Data for this task: Begin

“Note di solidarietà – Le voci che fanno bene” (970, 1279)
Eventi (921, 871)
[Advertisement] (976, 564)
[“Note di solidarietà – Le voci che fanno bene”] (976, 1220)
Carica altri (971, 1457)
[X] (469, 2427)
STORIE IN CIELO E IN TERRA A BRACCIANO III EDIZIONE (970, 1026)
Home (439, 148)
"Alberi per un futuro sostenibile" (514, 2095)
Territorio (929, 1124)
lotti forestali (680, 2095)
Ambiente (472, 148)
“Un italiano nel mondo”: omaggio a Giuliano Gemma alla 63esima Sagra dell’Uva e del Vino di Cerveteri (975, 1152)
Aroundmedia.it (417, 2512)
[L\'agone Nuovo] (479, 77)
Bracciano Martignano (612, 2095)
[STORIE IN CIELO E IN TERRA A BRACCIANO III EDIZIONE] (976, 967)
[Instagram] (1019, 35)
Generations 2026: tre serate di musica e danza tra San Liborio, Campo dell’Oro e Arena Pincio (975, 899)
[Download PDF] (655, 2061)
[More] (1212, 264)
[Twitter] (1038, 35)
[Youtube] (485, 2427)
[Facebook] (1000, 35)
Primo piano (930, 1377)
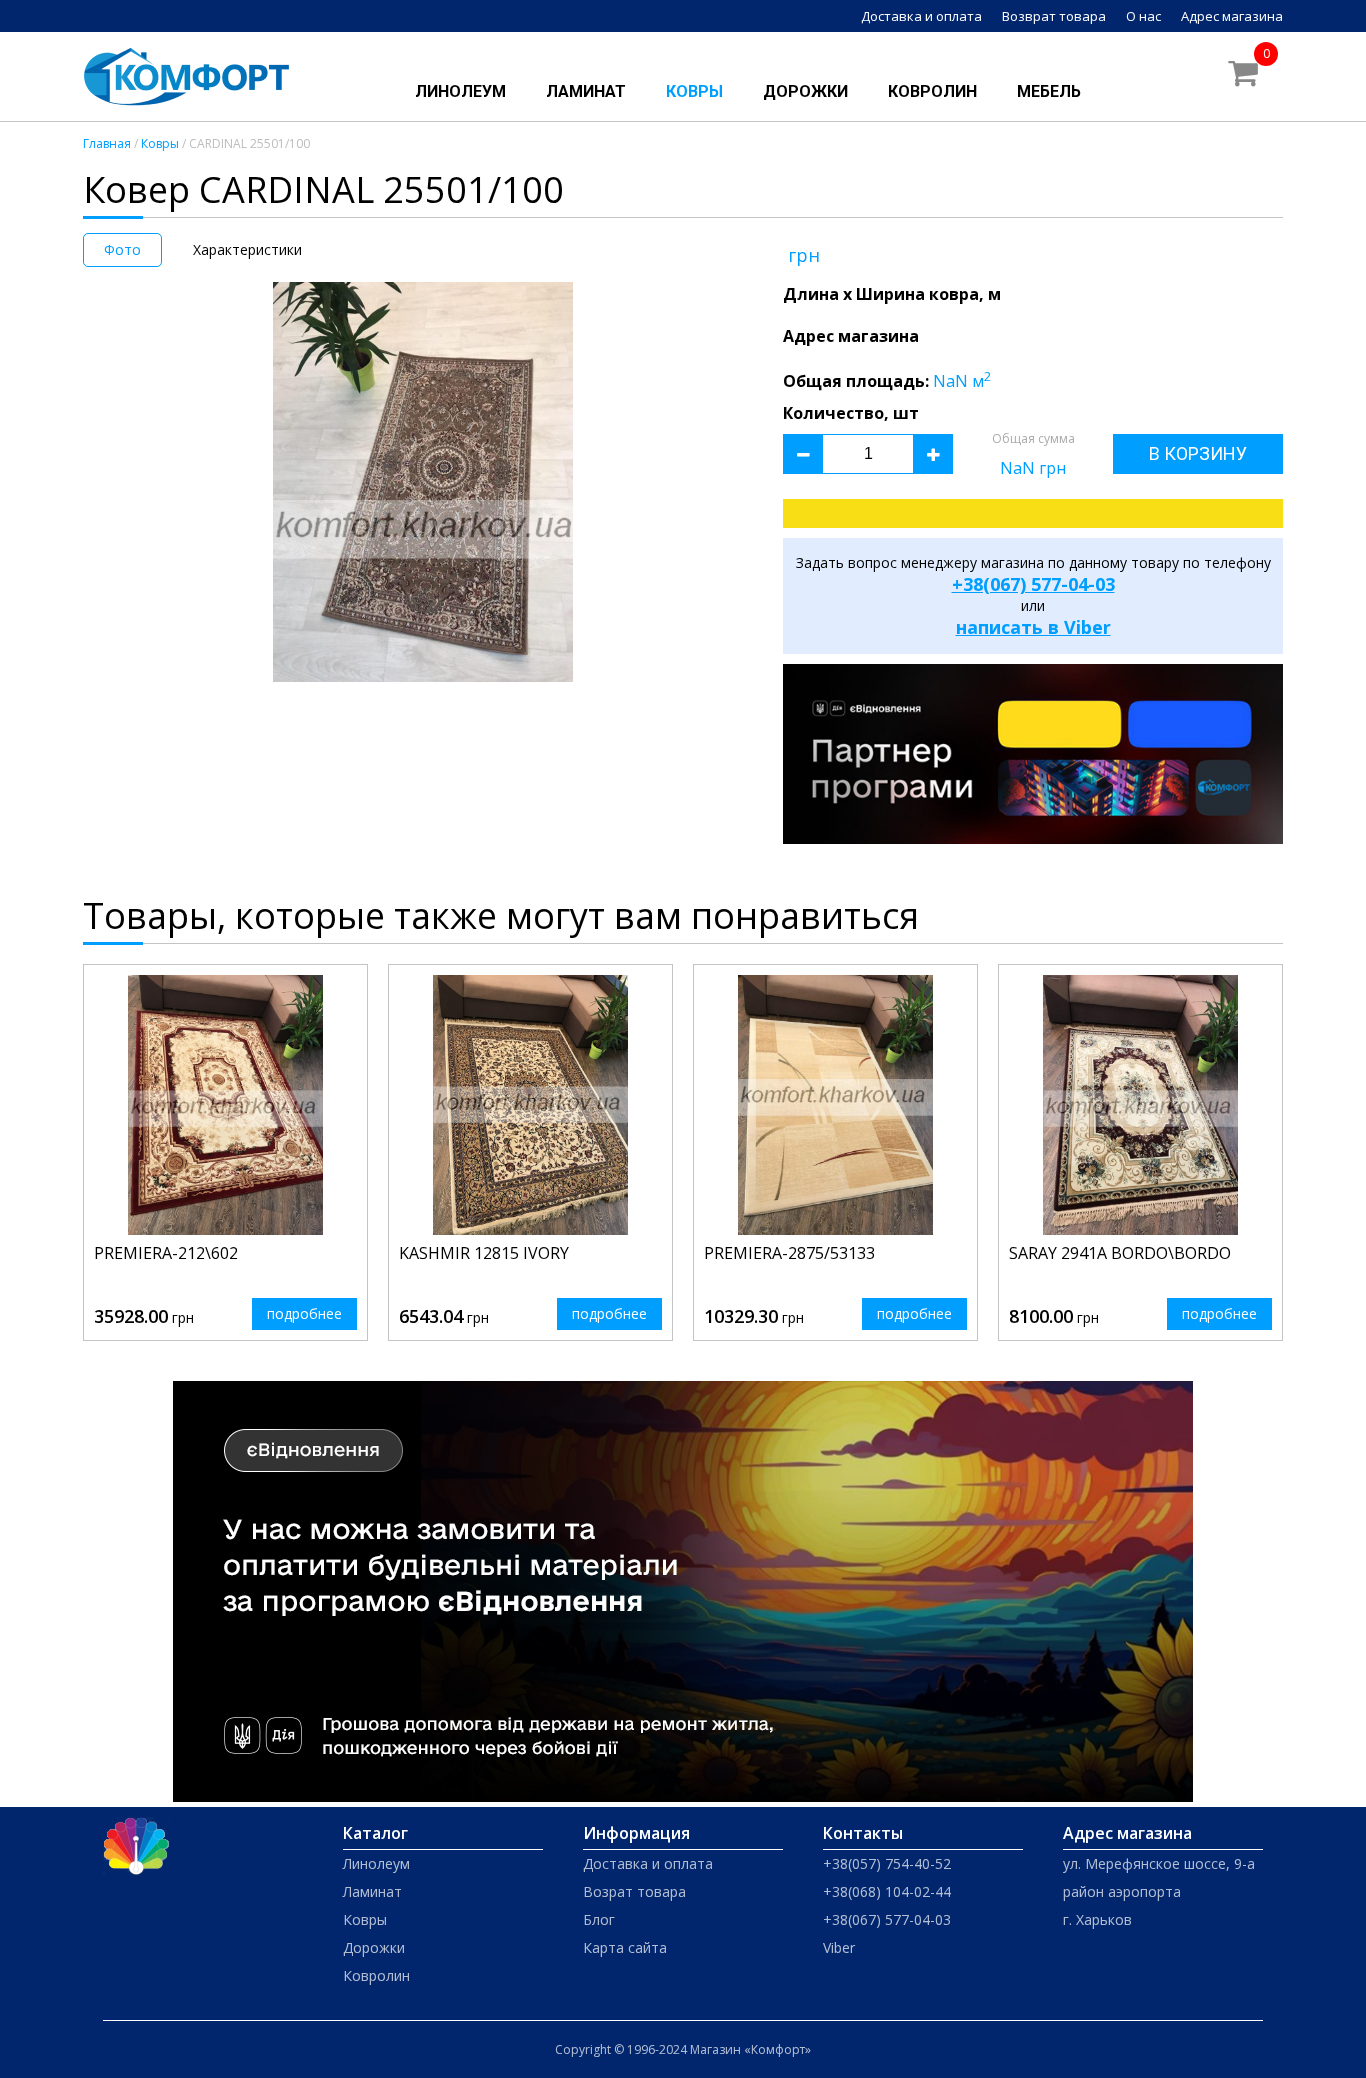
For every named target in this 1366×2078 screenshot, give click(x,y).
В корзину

Data for this task: End

# Task brief:
What is needed is an exact repeat of the records, with every picture left out.

# Response to the exercise:
“Note di solidarietà – Le voci che fanno bene” (970, 1279)
Eventi (921, 871)
[Advertisement] (976, 564)
[“Note di solidarietà – Le voci che fanno bene”] (976, 1220)
Carica altri (971, 1457)
[X] (469, 2427)
STORIE IN CIELO E IN TERRA A BRACCIANO III EDIZIONE (970, 1026)
Home (439, 148)
"Alberi per un futuro sostenibile" (514, 2095)
Territorio (929, 1124)
lotti forestali (680, 2095)
Ambiente (472, 148)
“Un italiano nel mondo”: omaggio a Giuliano Gemma alla 63esima Sagra dell’Uva e del Vino di Cerveteri (975, 1152)
Aroundmedia.it (417, 2512)
[L\'agone Nuovo] (479, 77)
Bracciano Martignano (612, 2095)
[STORIE IN CIELO E IN TERRA A BRACCIANO III EDIZIONE] (976, 967)
[Instagram] (1019, 35)
Generations 2026: tre serate di musica e danza tra San Liborio, Campo dell’Oro e Arena Pincio (975, 899)
[Download PDF] (655, 2061)
[More] (1212, 264)
[Twitter] (1038, 35)
[Youtube] (485, 2427)
[Facebook] (1000, 35)
Primo piano (930, 1377)
For every named target in this 1366×2078 screenshot, give click(x,y).
В корзину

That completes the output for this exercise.